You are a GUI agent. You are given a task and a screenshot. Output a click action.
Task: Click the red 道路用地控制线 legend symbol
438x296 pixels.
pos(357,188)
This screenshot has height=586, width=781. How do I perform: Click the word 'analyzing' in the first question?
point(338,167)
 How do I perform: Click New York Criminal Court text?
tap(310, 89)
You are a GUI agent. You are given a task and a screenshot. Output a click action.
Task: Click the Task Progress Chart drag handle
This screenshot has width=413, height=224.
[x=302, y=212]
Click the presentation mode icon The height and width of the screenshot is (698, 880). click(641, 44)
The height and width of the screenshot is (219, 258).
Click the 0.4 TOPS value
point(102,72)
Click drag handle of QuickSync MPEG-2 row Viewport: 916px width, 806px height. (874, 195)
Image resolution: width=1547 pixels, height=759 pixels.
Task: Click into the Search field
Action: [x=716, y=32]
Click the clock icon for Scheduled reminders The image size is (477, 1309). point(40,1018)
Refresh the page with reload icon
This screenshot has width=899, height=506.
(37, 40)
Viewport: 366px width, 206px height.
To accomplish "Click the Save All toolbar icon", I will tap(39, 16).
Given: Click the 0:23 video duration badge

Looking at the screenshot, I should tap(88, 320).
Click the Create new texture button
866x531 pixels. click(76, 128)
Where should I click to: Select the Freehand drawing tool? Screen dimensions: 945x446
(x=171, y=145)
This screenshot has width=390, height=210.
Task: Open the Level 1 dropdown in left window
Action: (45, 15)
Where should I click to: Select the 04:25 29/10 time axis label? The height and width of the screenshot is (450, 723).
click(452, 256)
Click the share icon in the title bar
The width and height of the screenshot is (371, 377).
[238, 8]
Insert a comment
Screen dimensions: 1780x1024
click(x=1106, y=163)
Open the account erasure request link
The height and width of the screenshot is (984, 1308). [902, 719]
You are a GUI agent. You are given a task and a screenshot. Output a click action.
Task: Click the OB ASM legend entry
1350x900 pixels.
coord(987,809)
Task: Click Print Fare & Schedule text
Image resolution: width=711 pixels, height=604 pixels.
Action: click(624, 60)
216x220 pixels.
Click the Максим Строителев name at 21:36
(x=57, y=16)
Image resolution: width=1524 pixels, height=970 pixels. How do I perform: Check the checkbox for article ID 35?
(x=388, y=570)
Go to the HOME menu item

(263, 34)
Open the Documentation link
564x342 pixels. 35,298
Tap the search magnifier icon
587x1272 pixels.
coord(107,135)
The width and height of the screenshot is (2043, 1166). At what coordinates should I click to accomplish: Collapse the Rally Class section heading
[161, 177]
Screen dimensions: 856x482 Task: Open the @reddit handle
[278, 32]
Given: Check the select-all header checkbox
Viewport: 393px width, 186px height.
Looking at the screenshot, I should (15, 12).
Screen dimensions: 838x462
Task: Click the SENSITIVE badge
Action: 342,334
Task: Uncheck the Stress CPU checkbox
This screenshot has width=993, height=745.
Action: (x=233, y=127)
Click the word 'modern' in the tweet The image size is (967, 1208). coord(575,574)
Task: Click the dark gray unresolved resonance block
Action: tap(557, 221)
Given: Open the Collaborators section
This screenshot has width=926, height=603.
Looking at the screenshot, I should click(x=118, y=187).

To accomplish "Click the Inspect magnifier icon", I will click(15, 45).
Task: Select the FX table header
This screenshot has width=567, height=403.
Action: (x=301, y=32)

++++++++++

## Task brief
Reproduce verbatim everything from the beginning of the items down to and including the line that contains "Click the clock".

## Solution to this task
You are a GUI agent. You are given a task and a screenshot. Output a click action.
Task: Click the red 道路用地控制线 legend symbol
438x296 pixels.
pos(357,188)
This screenshot has height=586, width=781. How do I perform: Click the word 'analyzing' in the first question?
point(338,167)
 How do I perform: Click New York Criminal Court text?
tap(310, 89)
You are a GUI agent. You are given a task and a screenshot. Output a click action.
Task: Click the Task Progress Chart drag handle
This screenshot has width=413, height=224.
[x=302, y=212]
Click the presentation mode icon The height and width of the screenshot is (698, 880). click(641, 44)
The height and width of the screenshot is (219, 258).
Click the 0.4 TOPS value
point(102,72)
Click drag handle of QuickSync MPEG-2 row Viewport: 916px width, 806px height. (874, 195)
Image resolution: width=1547 pixels, height=759 pixels.
Task: Click into the Search field
Action: [x=716, y=32]
Click the clock icon for Scheduled reminders The image size is (477, 1309). point(40,1018)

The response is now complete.